▶ **PASSAGE FOR REVIEW**:
──────────────────────────────
FVB/N-TgN(MMTVPyVT)^634Mul mice were obtained from William Muller, McMaster University, Hamilton, Ontario, Canada (33) . FVB/NJ, NZB/BINJ, DBA/2J, AKXD/TyJ, and I/LnJ mice were purchased from The Jackson Laboratory, Bar Harbor, Maine. The generation and genotyping of the I/LnJ backcross was described in Le Voyer et al. (21) . The backcross (N₂) animals were generated by breeding FVB/N-TgN(MMTVPyVT)^634Mul males to females of the other inbred strains (I/LnJ, DBA/2J, and NZB/BINJ), and the resulting transgene-positive F₁ males mated back to FVB/NJ females. Inheritance of the polyoma transgene was determined by PCR amplification of weanling tail biopsy DNA with the following primers: 5'-AAC GGC GGA GCG AGG AAC TG-3'; and 5'-ATC GGG CTC AGC AAC ACA AG-3'. The AKXD RI mapping experiment was performed by mating the FVB/N-TgN(MMTVPyVT)^634Mul to females of each of the AKXD recombinant inbred lines and analyzing the transgene-positive female F₁ hybrids.

Determination of Metastatic Efficiency.
Transgene-positive females were maintained at three to five animals per cage and screened by palpation three times a week for the presence of the primary mammary tumor. Diagnosis was performed by a single operator to minimize interpersonnel variance. The location of the tumor was recorded, and the animals were examined for an additional week to confirm diagnosis and then aged for 40 days after diagnosis to permit development of metastases. After 40 days, the animals were sacrificed by carbon dioxide inhalation and the lungs harvested for histological examination. The lung tissues were fixed in 10% paraformaldehyde, embedded in paraffin, sectioned, and stained with H&E. Three coronal nonadjacent sections of both lungs, each separated by 100 µm, were prepared from each animal. The slides were examined with a Leica M420 Macroviewer with an Apozoom lens under x10 magnification with the objective 10 cm above the stage. Three fields were scored for each slide for a total of nine fields per animal. Pulmonary metastatic density was determined using a Leica Q500 MC Image Analysis System. The metastasis density was measured as the number of metastatic lesions per µm² of lung tissue. The Q500 MC system was used to eliminate alveolar space from the measurement of lung tissue area to thereby control for various degrees of lung inflation at sacrifice. All of the slides were read blind and analyzed by a single operator to improve technical consistency.

Genotyping.
Tail biopsy DNA was used as a template for PCR reactions. Microsatellite primers were purchased from Research Genetics (Huntsville, AL). PCR reactions were performed basically as described (21) . Reactions were performed in a PTC200 Thermocycler (MJ Research, Watertown, MA) and analyzed on 4% agarose Tris-acetate-EDTA gels. The microsatellite loci used for genotyping are available on request.⁴

Statistical Analysis.
──────────────────────────────
Collected data entries
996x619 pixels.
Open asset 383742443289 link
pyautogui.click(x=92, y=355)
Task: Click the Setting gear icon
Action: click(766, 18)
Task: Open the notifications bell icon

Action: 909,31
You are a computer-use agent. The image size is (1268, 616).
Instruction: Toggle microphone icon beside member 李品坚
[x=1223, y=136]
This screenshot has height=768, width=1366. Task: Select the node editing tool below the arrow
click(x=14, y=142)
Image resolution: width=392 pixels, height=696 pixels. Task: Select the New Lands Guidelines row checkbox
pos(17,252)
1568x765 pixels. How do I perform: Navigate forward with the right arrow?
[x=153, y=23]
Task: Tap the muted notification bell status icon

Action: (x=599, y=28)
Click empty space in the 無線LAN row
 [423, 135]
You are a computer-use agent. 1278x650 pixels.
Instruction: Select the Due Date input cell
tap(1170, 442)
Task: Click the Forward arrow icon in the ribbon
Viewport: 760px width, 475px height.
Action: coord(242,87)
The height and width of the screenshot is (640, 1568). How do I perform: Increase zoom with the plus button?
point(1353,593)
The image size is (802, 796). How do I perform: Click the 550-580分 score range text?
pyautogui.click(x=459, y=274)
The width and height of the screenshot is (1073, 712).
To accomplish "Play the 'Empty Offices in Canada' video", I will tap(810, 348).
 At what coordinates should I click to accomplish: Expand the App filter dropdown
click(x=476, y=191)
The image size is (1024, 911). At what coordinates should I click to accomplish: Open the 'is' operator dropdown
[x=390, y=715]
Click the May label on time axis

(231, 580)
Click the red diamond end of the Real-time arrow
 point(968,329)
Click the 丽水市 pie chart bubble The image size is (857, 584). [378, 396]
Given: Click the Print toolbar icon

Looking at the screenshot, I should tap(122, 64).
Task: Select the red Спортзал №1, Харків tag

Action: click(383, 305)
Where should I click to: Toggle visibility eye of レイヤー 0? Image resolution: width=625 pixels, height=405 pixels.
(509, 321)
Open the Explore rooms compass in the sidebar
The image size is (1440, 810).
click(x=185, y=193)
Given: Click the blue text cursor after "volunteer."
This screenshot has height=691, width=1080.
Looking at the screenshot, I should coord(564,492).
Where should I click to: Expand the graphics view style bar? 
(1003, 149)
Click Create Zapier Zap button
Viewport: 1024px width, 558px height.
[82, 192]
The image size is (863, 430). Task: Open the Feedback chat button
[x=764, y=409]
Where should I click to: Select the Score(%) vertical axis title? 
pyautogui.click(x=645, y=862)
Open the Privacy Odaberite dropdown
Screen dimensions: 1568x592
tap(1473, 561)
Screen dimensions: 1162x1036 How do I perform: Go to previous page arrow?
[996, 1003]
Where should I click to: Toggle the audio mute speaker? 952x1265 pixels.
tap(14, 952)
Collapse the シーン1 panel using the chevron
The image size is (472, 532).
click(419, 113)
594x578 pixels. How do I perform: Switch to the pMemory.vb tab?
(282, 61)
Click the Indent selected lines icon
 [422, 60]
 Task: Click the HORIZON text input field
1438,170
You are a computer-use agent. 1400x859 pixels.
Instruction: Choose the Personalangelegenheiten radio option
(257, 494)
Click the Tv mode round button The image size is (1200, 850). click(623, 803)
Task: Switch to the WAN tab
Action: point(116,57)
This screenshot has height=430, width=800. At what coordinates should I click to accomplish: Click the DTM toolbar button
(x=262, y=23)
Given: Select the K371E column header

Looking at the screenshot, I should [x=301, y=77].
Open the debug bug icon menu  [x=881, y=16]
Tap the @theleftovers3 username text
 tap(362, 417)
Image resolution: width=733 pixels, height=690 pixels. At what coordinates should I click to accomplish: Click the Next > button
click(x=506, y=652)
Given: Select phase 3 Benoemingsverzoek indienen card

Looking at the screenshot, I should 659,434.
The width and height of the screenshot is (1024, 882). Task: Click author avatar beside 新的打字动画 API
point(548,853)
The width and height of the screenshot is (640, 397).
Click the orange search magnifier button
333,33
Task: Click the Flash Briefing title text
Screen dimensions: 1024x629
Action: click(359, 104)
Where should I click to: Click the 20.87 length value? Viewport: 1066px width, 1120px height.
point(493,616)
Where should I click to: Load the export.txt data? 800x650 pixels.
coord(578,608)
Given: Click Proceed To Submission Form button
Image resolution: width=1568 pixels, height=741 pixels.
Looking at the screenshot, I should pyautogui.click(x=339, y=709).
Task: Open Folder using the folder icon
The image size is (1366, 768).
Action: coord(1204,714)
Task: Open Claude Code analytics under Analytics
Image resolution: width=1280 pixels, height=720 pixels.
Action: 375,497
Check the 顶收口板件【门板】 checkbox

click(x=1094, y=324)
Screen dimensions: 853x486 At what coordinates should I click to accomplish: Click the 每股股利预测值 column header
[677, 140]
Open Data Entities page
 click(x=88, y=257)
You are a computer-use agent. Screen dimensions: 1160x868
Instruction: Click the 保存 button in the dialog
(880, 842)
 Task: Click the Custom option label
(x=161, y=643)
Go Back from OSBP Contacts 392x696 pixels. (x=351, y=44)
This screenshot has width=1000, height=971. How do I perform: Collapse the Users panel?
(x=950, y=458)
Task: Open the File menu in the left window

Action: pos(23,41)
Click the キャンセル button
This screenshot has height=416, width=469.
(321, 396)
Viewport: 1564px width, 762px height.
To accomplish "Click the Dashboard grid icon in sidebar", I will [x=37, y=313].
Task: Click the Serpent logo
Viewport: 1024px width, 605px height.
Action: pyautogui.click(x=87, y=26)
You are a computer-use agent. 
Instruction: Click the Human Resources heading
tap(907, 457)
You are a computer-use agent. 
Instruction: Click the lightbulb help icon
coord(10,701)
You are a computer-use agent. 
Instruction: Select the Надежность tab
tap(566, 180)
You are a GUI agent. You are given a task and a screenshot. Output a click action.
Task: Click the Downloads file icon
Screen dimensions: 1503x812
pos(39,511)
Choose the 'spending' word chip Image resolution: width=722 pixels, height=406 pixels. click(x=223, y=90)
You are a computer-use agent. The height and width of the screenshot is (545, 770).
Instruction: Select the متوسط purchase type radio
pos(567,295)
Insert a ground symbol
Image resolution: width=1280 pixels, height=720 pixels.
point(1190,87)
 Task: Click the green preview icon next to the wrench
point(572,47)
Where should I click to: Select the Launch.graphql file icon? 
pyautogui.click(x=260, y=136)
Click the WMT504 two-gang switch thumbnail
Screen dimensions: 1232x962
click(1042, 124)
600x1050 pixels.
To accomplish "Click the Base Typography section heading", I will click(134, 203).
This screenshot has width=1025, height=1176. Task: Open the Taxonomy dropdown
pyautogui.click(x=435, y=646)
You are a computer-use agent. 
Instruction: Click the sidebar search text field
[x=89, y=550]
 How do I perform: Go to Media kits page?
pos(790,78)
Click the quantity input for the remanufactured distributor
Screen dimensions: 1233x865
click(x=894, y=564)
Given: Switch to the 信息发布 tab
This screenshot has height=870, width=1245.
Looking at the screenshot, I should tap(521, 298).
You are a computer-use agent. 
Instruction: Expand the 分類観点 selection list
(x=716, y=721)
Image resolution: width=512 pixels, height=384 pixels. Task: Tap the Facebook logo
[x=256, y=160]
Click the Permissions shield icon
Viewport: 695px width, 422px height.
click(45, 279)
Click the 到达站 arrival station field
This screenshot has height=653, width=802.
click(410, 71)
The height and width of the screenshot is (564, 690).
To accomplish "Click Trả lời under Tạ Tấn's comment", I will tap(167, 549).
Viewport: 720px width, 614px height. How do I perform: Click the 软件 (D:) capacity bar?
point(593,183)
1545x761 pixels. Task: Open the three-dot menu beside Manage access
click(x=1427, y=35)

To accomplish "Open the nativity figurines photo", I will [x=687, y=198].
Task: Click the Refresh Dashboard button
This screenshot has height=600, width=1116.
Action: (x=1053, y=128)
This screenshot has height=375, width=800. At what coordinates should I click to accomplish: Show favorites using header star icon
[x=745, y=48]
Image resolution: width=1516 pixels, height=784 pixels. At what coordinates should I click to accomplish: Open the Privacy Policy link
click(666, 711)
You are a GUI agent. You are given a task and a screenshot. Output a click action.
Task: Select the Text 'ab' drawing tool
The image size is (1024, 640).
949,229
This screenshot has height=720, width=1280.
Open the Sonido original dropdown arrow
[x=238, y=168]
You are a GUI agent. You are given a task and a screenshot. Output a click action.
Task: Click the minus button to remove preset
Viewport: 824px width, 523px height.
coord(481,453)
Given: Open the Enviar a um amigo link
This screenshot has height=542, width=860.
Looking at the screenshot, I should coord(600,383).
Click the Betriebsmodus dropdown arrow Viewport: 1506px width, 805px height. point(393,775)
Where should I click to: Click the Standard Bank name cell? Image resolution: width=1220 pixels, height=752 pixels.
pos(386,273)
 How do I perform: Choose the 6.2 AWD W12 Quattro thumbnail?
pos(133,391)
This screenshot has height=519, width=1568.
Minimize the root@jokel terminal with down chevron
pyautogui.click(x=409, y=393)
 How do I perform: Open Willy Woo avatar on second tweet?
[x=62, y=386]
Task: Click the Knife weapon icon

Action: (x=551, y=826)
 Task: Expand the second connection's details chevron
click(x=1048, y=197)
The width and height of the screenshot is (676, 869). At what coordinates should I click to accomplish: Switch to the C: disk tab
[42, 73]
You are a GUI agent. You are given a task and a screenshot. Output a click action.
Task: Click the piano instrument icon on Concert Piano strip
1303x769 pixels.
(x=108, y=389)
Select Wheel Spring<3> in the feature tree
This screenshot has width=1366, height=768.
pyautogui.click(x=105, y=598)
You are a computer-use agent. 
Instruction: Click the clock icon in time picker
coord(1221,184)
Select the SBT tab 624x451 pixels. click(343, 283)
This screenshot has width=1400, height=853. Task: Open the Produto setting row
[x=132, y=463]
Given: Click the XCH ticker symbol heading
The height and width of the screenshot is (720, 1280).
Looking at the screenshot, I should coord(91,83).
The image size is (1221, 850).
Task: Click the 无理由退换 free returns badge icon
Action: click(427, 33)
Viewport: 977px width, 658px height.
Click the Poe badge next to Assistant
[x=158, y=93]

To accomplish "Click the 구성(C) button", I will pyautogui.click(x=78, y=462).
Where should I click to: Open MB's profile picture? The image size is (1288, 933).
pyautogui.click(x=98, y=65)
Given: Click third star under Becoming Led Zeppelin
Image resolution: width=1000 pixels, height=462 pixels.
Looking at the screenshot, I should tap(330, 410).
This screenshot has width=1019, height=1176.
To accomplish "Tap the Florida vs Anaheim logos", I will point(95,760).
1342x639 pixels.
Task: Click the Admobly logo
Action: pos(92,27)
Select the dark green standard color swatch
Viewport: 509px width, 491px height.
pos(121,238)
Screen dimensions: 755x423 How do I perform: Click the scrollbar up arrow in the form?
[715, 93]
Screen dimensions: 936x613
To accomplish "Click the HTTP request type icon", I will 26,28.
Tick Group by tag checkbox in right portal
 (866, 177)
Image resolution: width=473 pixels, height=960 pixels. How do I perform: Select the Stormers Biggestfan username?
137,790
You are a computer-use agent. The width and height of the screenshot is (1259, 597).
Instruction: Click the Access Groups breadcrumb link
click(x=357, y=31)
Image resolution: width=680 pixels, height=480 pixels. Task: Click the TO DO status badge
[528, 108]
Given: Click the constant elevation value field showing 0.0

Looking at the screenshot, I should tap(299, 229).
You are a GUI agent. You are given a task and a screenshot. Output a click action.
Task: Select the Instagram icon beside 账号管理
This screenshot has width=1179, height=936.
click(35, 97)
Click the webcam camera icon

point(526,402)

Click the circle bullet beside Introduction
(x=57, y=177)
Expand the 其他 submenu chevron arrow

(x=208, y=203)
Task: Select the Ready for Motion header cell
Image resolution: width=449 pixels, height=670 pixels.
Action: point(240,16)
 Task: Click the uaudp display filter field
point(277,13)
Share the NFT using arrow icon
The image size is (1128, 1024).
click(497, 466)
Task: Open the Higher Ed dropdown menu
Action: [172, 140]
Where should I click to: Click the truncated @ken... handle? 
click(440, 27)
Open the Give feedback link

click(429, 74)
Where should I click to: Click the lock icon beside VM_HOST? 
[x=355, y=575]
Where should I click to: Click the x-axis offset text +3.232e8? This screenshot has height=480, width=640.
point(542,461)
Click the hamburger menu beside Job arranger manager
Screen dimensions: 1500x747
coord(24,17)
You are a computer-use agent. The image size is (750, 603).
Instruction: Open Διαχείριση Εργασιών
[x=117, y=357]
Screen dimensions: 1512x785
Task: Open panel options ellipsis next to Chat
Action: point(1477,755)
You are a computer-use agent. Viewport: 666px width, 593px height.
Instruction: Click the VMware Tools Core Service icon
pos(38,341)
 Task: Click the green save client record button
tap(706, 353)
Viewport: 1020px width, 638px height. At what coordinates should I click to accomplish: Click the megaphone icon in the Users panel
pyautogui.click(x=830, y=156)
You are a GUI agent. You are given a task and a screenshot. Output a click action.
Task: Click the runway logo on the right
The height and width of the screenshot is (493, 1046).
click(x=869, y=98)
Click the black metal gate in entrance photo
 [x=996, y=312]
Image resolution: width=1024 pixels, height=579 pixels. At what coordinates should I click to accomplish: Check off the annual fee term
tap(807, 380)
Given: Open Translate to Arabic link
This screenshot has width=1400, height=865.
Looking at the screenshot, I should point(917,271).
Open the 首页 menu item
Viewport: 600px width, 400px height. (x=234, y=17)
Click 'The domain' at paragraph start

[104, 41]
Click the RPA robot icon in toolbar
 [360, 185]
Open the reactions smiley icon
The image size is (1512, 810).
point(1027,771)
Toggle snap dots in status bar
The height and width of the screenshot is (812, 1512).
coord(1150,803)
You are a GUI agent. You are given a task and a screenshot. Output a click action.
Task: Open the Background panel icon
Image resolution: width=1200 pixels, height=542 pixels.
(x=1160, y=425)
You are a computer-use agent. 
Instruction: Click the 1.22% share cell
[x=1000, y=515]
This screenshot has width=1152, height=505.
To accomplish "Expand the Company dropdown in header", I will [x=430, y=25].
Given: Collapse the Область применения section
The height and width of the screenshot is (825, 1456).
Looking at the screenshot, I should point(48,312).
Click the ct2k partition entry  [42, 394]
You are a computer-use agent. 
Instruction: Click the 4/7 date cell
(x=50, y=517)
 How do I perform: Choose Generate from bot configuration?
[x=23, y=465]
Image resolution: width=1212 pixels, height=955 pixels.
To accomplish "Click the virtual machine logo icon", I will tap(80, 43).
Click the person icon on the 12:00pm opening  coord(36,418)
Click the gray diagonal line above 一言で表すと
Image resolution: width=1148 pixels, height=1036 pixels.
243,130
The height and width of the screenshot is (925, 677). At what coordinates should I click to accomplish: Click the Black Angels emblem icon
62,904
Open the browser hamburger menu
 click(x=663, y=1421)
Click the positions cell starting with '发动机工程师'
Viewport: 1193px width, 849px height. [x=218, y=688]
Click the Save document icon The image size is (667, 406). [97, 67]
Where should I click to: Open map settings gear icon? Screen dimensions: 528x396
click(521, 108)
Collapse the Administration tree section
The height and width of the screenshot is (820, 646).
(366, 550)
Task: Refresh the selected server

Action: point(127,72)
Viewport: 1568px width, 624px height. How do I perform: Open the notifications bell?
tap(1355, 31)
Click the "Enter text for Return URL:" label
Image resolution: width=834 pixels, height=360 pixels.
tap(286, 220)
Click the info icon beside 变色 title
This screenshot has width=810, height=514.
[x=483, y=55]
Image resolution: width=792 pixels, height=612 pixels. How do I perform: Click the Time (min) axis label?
──────────────────────────────
▶ **PROBLEMS AND TASKS**:
**A.** In the methods passage, transcribe everything from "Tail biopsy DNA was" down to "Statistical Analysis.".
**B.** List every mouse strain that the methods passage says was purchased from The Jackson Laboratory.

▶ **TASK SOLUTIONS**:
**A.**
Tail biopsy DNA was used as a template for PCR reactions. Microsatellite primers were purchased from Research Genetics (Huntsville, AL). PCR reactions were performed basically as described (21) . Reactions were performed in a PTC200 Thermocycler (MJ Research, Watertown, MA) and analyzed on 4% agarose Tris-acetate-EDTA gels. The microsatellite loci used for genotyping are available on request.⁴

Statistical Analysis.

**B.**
FVB/NJ
NZB/BINJ
DBA/2J
AKXD/TyJ
I/LnJ